Dans un entretien avec le New York Times, M. Blix a également démenti que ses équipes aient découvert que Bagdad déménage ou cache ses installations illégales, comme l'a affirmé le secrétaire d'État Colin Powell. Le chef des inspecteurs a également contredit M. Bush, qui a affirmé que des agents secrets irakiens se faisaient passer pour des scientifiques.

Quant à la théorie du président américain, selon laquelle une guerre contre l'Irak permettrait d'éviter un attentat à grande échelle utilisant des armes biologiques, chimiques ou nucléaires, M. Blix l'a tournée en dérision. Selon lui, la sécurité mondiale est plus solide maintenant qu'à l'époque de la guerre froide.Extrait vidéo

Par ailleurs, M. Blix s'est déclaré prêt à accepter une invitation du président irakien Saddam Hussein, qu'il inciterait à collaborer davantage avec les inspecteurs onusiens. M. Blix n'a toutefois pas indiqué si lui et son collègue de l'Agence internationale à l'énergie atomique (AIEA), Mohamed ElBaradeï, allaient accepter l'invitation de se rendre à Bagdad avant le 10 février pour discuter des moyens d'améliorer la coopération entre les deux parties.
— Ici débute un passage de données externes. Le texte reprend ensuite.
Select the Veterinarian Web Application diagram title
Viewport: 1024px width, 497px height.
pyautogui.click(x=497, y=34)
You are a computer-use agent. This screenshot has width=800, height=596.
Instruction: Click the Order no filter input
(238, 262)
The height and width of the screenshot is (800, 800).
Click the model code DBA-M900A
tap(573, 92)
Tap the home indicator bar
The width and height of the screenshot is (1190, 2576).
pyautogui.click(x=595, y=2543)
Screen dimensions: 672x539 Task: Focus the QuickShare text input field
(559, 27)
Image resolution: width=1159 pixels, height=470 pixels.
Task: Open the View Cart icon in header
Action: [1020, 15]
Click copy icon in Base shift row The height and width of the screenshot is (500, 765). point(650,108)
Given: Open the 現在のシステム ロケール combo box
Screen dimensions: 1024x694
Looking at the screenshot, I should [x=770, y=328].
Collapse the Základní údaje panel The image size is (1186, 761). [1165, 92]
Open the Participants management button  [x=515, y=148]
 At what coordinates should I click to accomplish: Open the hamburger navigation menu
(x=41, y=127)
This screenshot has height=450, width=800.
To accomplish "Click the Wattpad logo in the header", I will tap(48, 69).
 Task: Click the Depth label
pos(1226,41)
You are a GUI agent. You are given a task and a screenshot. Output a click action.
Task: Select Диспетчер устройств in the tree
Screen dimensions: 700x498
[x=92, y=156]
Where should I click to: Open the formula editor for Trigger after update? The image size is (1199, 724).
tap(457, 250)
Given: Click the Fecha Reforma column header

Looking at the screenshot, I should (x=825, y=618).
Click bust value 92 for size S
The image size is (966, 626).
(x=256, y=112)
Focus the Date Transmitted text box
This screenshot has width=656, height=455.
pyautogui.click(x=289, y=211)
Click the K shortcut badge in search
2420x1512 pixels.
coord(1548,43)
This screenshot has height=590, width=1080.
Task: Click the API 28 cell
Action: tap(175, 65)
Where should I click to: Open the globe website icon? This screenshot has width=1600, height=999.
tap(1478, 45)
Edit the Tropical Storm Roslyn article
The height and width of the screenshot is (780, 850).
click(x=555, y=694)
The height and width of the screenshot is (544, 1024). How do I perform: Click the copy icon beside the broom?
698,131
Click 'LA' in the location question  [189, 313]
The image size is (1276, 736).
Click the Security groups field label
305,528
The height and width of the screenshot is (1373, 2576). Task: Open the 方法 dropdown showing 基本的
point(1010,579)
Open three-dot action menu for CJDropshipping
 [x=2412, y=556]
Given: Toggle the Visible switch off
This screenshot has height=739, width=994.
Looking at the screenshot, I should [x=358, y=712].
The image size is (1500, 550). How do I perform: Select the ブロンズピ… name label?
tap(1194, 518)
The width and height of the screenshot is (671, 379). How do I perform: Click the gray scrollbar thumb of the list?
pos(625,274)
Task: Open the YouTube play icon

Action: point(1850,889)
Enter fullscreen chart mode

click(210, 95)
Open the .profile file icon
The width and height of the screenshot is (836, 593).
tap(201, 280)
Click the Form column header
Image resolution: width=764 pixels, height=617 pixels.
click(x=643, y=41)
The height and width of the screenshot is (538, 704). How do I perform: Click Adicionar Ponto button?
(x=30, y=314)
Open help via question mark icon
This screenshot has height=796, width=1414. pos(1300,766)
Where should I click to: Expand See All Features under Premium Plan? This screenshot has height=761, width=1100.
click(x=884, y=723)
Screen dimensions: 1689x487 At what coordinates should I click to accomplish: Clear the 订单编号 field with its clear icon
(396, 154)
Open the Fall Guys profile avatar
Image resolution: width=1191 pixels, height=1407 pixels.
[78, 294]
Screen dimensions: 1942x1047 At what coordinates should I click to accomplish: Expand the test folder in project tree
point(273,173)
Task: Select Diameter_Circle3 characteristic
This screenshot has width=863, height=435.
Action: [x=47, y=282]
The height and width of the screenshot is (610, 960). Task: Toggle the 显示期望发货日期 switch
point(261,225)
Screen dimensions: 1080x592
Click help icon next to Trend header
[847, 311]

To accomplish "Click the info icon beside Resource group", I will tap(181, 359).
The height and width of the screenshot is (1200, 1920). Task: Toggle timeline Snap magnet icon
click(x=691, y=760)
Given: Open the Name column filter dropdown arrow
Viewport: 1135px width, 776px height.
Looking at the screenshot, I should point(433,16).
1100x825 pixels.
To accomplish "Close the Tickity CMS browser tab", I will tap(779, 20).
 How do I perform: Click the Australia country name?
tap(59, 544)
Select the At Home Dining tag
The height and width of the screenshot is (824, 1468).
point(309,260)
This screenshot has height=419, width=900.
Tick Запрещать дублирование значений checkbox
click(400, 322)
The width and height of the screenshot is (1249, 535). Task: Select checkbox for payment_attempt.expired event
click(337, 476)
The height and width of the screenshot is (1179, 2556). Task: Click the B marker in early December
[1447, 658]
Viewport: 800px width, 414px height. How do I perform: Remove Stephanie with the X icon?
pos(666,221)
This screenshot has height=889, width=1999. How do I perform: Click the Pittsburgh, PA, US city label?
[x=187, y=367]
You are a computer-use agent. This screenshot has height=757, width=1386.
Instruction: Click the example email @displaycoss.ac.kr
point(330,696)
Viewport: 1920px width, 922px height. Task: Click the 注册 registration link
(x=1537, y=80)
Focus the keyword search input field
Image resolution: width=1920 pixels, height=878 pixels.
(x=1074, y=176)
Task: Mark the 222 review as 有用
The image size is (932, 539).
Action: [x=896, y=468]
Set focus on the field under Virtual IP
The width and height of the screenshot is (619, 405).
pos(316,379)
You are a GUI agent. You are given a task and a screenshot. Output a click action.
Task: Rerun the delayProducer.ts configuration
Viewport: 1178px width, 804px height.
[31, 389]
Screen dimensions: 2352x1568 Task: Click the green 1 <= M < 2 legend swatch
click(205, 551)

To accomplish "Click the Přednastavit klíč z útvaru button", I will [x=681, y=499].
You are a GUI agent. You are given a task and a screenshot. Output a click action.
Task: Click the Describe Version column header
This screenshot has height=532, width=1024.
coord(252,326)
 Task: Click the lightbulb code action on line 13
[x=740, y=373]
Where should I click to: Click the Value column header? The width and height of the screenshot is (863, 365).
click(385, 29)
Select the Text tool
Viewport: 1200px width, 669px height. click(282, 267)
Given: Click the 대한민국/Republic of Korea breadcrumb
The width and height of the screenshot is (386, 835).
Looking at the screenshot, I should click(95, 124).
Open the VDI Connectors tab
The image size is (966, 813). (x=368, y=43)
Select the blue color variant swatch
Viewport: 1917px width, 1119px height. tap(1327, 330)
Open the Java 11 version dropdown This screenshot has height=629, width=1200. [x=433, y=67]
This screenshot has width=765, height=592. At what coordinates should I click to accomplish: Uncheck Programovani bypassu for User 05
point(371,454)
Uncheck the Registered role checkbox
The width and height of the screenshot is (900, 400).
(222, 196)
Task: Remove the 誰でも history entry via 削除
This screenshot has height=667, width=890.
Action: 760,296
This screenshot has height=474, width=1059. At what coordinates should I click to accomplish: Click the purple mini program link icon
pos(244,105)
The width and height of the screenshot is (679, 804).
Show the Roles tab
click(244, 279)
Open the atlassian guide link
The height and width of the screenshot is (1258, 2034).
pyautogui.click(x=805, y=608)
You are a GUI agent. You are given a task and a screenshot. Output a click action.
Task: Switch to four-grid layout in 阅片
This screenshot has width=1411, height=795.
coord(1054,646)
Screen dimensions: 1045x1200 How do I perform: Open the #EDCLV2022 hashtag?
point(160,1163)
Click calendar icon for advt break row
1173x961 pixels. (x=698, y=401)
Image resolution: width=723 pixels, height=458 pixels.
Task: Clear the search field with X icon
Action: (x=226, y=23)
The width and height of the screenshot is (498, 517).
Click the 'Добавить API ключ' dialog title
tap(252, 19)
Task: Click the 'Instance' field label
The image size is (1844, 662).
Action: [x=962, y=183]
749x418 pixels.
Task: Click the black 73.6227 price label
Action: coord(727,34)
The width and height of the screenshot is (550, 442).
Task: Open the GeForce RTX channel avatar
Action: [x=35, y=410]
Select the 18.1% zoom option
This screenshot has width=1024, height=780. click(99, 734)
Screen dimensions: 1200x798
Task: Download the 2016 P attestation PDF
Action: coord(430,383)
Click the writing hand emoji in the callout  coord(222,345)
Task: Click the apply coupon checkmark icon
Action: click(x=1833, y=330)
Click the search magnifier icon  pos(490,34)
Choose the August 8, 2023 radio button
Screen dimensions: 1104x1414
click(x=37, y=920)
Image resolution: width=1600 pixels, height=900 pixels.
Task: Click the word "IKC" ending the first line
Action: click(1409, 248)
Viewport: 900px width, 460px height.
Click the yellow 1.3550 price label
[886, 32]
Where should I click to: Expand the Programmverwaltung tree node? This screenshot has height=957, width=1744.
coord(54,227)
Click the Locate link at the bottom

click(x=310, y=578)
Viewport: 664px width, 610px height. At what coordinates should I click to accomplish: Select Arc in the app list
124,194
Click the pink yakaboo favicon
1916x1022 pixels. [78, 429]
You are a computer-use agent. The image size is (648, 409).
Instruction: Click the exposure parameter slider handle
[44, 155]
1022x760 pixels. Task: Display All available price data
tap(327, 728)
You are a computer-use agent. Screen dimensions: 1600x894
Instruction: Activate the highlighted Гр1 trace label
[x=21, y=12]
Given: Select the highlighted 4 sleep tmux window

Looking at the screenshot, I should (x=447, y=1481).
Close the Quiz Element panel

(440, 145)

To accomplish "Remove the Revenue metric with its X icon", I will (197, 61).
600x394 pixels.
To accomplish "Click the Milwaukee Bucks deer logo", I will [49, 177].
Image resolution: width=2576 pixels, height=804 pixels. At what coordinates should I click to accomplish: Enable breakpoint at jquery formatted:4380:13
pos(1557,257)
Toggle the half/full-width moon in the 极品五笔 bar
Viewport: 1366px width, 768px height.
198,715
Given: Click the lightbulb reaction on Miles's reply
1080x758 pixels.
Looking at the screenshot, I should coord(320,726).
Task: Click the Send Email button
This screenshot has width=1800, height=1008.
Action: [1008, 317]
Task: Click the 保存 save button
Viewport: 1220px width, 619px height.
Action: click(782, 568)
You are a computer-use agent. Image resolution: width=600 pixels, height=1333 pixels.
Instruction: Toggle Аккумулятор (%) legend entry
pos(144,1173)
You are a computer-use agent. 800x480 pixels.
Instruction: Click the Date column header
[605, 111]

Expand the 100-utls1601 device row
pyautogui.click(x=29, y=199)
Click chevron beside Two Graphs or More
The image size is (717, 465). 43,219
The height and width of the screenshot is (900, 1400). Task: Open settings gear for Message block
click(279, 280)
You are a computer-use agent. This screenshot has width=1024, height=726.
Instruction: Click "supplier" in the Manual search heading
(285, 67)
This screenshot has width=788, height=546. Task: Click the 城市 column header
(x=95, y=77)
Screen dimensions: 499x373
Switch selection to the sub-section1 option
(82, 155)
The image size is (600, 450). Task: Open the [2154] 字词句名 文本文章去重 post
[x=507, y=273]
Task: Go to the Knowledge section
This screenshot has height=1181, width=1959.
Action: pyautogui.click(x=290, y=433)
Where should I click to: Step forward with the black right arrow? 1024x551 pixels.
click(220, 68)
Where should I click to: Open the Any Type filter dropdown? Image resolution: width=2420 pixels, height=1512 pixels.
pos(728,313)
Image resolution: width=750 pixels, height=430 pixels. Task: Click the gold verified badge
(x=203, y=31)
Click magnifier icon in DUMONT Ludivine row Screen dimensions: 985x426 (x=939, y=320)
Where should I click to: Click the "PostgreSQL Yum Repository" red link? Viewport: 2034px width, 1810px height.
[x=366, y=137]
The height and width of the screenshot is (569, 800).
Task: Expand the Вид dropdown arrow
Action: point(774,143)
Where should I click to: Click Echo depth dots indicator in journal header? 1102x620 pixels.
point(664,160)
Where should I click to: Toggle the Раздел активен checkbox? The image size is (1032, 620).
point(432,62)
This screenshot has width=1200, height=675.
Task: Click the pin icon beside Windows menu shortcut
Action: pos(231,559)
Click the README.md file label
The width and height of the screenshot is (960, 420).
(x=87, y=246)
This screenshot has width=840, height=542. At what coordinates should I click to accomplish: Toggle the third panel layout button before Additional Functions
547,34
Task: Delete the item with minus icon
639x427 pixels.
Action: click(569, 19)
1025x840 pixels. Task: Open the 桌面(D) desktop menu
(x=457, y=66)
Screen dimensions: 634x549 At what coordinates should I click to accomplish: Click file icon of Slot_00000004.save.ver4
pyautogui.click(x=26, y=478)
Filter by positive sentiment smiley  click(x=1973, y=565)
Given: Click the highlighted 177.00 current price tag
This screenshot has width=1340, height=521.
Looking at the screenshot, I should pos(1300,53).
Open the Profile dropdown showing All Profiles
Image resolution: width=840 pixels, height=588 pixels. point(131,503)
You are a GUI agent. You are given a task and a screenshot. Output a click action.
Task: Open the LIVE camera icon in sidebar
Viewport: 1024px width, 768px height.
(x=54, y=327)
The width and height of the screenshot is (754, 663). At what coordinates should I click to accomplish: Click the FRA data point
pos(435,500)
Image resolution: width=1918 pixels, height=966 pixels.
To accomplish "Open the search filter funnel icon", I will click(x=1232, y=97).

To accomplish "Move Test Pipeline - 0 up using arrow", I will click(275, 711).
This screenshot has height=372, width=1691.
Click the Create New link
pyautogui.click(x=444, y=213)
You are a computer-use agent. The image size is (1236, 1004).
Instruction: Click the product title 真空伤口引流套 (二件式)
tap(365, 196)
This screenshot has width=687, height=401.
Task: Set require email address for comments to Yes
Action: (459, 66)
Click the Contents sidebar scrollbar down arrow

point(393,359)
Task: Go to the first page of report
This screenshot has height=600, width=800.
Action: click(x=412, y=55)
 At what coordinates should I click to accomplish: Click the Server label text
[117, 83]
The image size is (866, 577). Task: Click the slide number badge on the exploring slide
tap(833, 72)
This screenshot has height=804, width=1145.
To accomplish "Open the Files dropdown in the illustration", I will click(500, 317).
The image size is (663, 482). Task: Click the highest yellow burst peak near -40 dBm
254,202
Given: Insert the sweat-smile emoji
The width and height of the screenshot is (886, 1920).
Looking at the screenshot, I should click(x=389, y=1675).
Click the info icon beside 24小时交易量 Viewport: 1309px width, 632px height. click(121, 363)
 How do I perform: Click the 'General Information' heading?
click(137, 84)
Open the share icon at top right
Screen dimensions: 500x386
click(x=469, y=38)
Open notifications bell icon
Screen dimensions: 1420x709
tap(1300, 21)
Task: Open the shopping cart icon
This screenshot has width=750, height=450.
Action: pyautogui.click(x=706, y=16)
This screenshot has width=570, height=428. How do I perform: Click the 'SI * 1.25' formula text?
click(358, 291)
Cette invitation leur a été transmise jeudi par un conseiller de Saddam Hussein.

Mohamed ElBaradei
De son côté, M. ElBaradeï a déclaré vendredi qu'il voulait avoir l'assurance de progrès dans les inspections en Irak avant d'accepter de retourner à Bagdad. Il a indiqué qu'il répondrait à cette invitation après l'intervention du secrétaire d'État américain Colin Powell devant le Conseil de sécurité, le 5 février, au cours de laquelle il doit présenter des preuves que l'Irak détient des armes de destruction massive.

Un nouveau rapport le 14 février

Par ailleurs, les Nations unies ont indiqué que les deux chefs onusiens allaient remettre un nouveau rapport au Conseil de sécurité le 14 février. Le 27 janvier, ils ont remis un rapport mitigé sur les 60 jours d'inspections. Ils ont déclaré qu'aucune preuve n'a pu être recueillie confirmant la possession ou la fabrication par l'Irak d'armes de destruction massive mais ils se sont plaints du peu de collaboration des autorités irakiennes, notamment au sujet des interviews de scientifiques.

Des inspections aériennes ont été effectuées vendredi pour la première fois depuis le retour en Irak des experts onusiens en désarmement. Cinq sites dans Bagdad et sa région ont été survolés en hélicoptère : deux installations du complexe militaire al-Falouja, un centre de recherche agricole et biologique, l'ancienne centrale nucléaire de Touwaithan et un ancien site de recherche biologique à Salman Park. De plus, une équipe spécialisée dans les armes chimiques, s'est rendue au siège d'une compagnie d'approvisionnement agricole, alors que deux autres ont visité deux sites qui produisent des munitions.